Edificio protegido, suelos hidráulicos, puertas de madera que crujen con la melodía del tiempo.

Hay un gusto natural y sobrio, una rusticidad hibridada con lo urbano, líneas claras y cocina compleja: «No sé cocinar barato», dice. Porque en estos momentos el ingrediente más caro es la mano de obra y Begoña paga cada mes una treintena de nóminas.

Muchas manos para construir y servir la belleza –y la fragilidad–, que aparece en una tartaleta de alcachofa y helado de ¡raíz de perejil!, la tempura de 'sisho' con tartar de colirrábano o las burbujas de queso de cabra con higos.

Respiro para seguir con las interpretaciones, platos con carácter popular reajustados desde la alta cocina: un arroz con bacalao (espuma de coliflor, 'allioli' de piel del gádido), una pasta carbonara (chirivía, crema de repollo, queso pata de mulo) y un 'all i pebre' ¡blanco! (acompañado de un 'blanquet' de anguila y un profiterol).

Hace años que lo vegetal forma parte del modo en el que Begoña entiende la gastronomía y tampoco en el rincón verde le cuelgan medallas.

Demasiado independiente, demasiado respondona, demasiado carácter.
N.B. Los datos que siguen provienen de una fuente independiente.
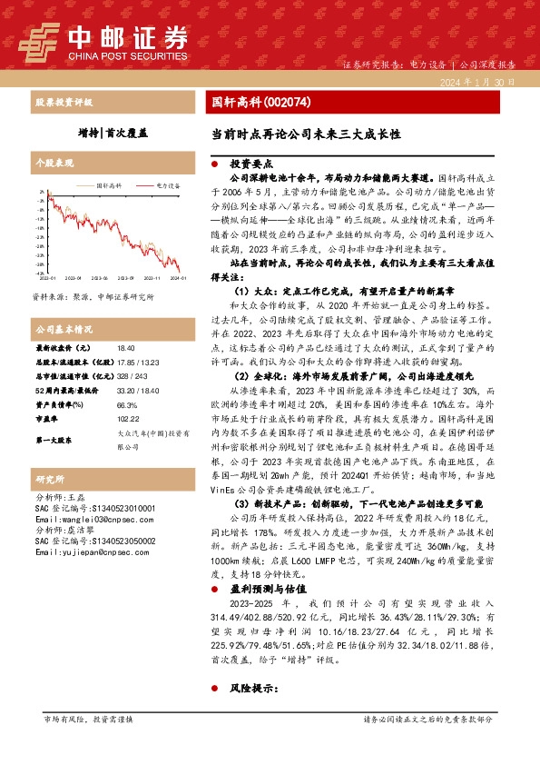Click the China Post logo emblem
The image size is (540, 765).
pos(42,39)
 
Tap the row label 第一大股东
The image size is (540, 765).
pos(54,440)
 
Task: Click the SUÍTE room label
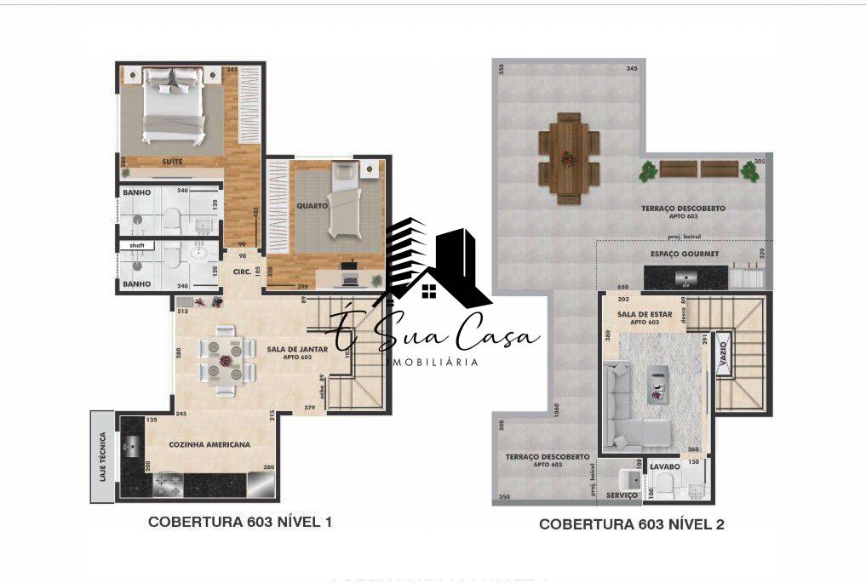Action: tap(172, 162)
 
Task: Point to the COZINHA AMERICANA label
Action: tap(209, 445)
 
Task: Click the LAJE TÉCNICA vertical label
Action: tap(102, 457)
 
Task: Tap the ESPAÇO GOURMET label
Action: tap(685, 254)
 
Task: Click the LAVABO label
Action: tap(665, 467)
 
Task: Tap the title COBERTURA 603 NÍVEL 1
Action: tap(240, 522)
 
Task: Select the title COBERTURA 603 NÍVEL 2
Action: tap(632, 524)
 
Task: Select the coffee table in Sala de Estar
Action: tap(657, 382)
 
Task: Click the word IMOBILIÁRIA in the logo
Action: tap(433, 362)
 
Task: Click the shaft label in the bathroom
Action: tap(136, 245)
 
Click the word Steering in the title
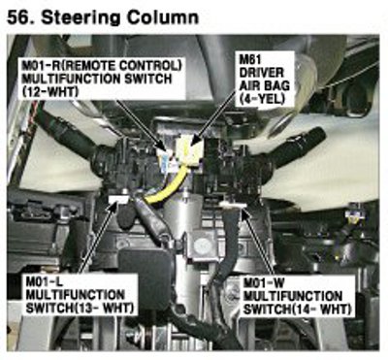(81, 17)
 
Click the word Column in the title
(163, 16)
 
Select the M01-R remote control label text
(102, 66)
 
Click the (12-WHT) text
(50, 91)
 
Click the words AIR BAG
(264, 85)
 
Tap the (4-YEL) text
(262, 98)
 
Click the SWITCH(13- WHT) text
(80, 309)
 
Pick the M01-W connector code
(264, 282)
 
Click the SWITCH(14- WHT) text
(297, 309)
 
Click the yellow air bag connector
(188, 150)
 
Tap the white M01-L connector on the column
(118, 198)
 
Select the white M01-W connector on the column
(233, 205)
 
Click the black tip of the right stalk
(314, 133)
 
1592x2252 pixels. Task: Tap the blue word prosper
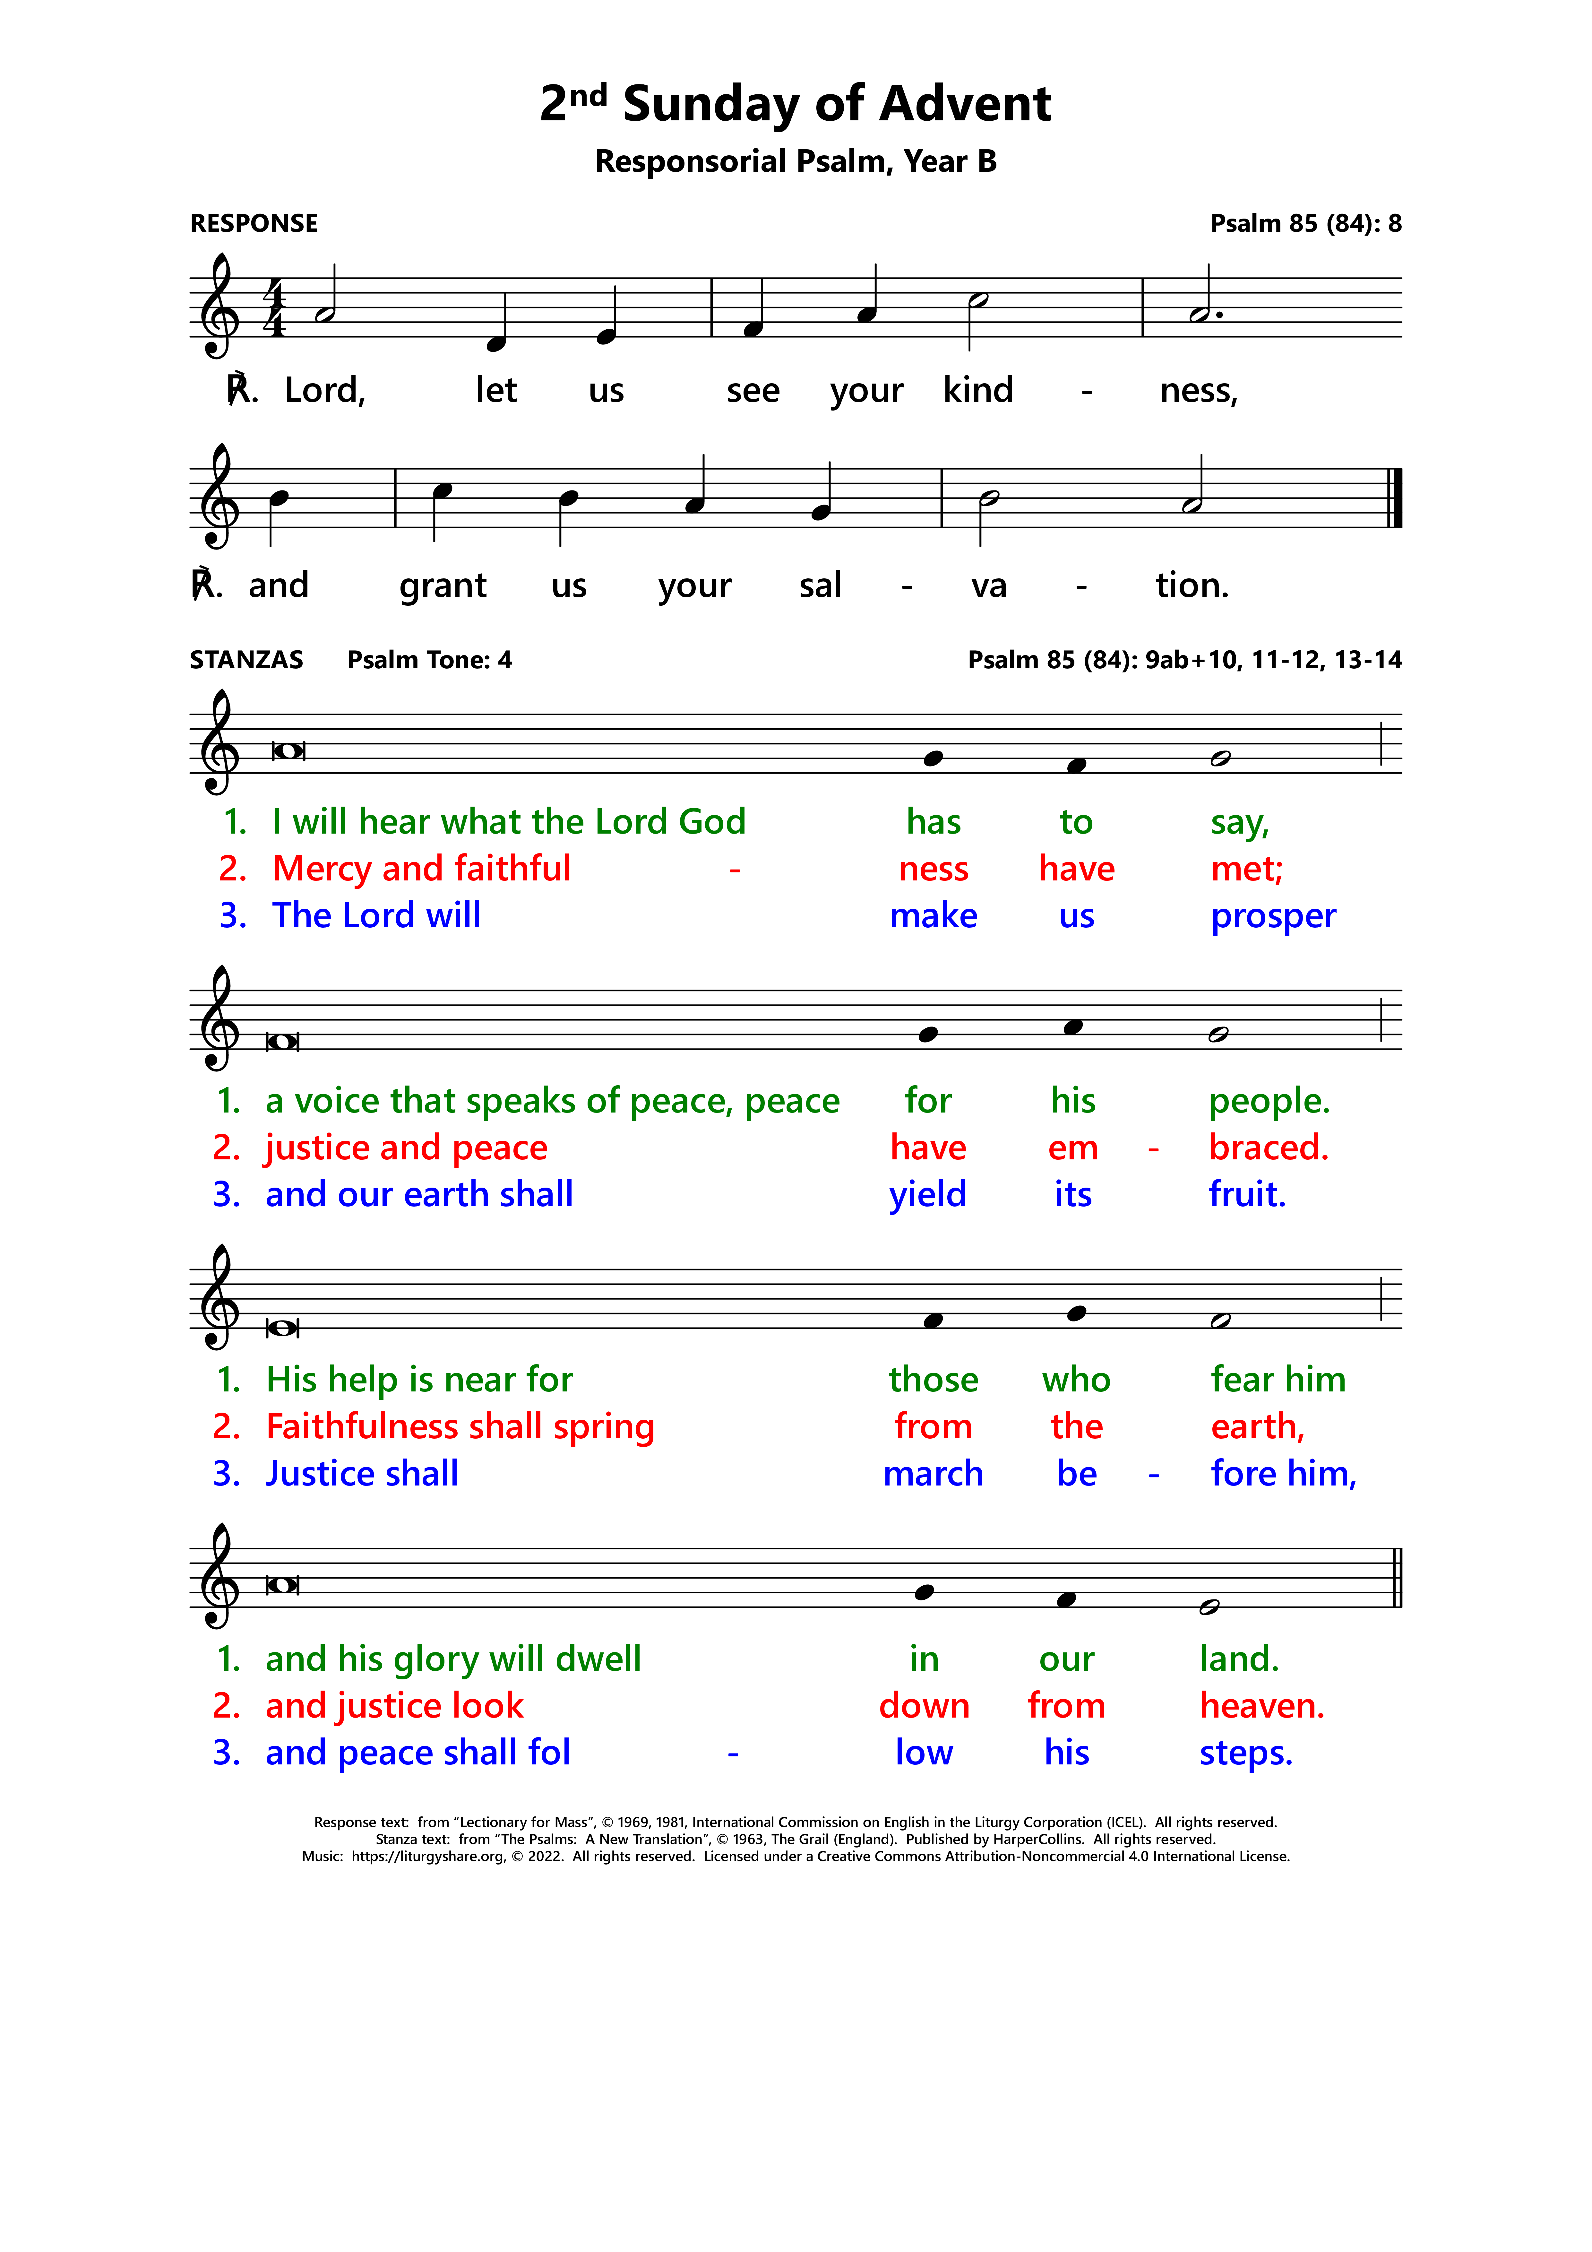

Ella dice: «No sabía delegar, no sabía ser jefa» (así que cerró el resto de negocios).

O: «Me he cansado de ser las sobras, de ser segundo plato».

O: «Llevo muchos años haciendo de hombre».

O: «He hecho platos falleros, pero de mi casa nadie ha salido con hambre».

O: «Una mujer no se puede permitir el lujo de perder».

O: «Parí un domingo y el miércoles fui a trabajar».

A la mañana siguiente, con el vaivén en la cabeza de una cena excepcional, visitamos los huertos de Arat Natura, que la proveen de singularidades y la veo mordisquear esas partes de las plantas que se desechan y en las que ella descubre oportunidades. «Prueba esa flor». Pruebo y sabe a col. «Prueba esta». Y es amostazada.

Coincide el paseo con la quema de matas de pimientos 'thai', que llenan el aire de humo picante. Aquí y allá, arbustos con puntas de flechas rojas que pide para decorar platos. O ya verá para qué. Otra vez, las ramificaciones de la naturaleza apuntan a la casa.

Begoña habita la casa, y lo hace de verdad: tiene un apartamento en la planta superior, donde se aloja a veces. «Duermo muy poco, a las cinco ya estoy de pie. Y es cuando cocino, sola. Me pongo música y cocino».

Prepara vinagres y encurtidos, explora la acidez y las raíces y, tal vez sin saberlo, escribe una autobiografía porque se cocina como se es.

«Desayuno copioso: huevos fritos». Sí, lo imagino, Begoña y unos huevos fritos, un trozo de pan apuntando a la erupción amarilla y Leo a sus pies. Leo es un bichón maltés, ese perro de algodón, que ella regaló a su madre y que cohabita La Salita en uno de esos ejercicios maternofiliales de ida y vuelta.

«Me siento libre». Sin amo, sin jefe, sin socio, fue al banco: «Para mi sorpresa, me dieron el dinero. En tres años he pagado la mitad de la deuda».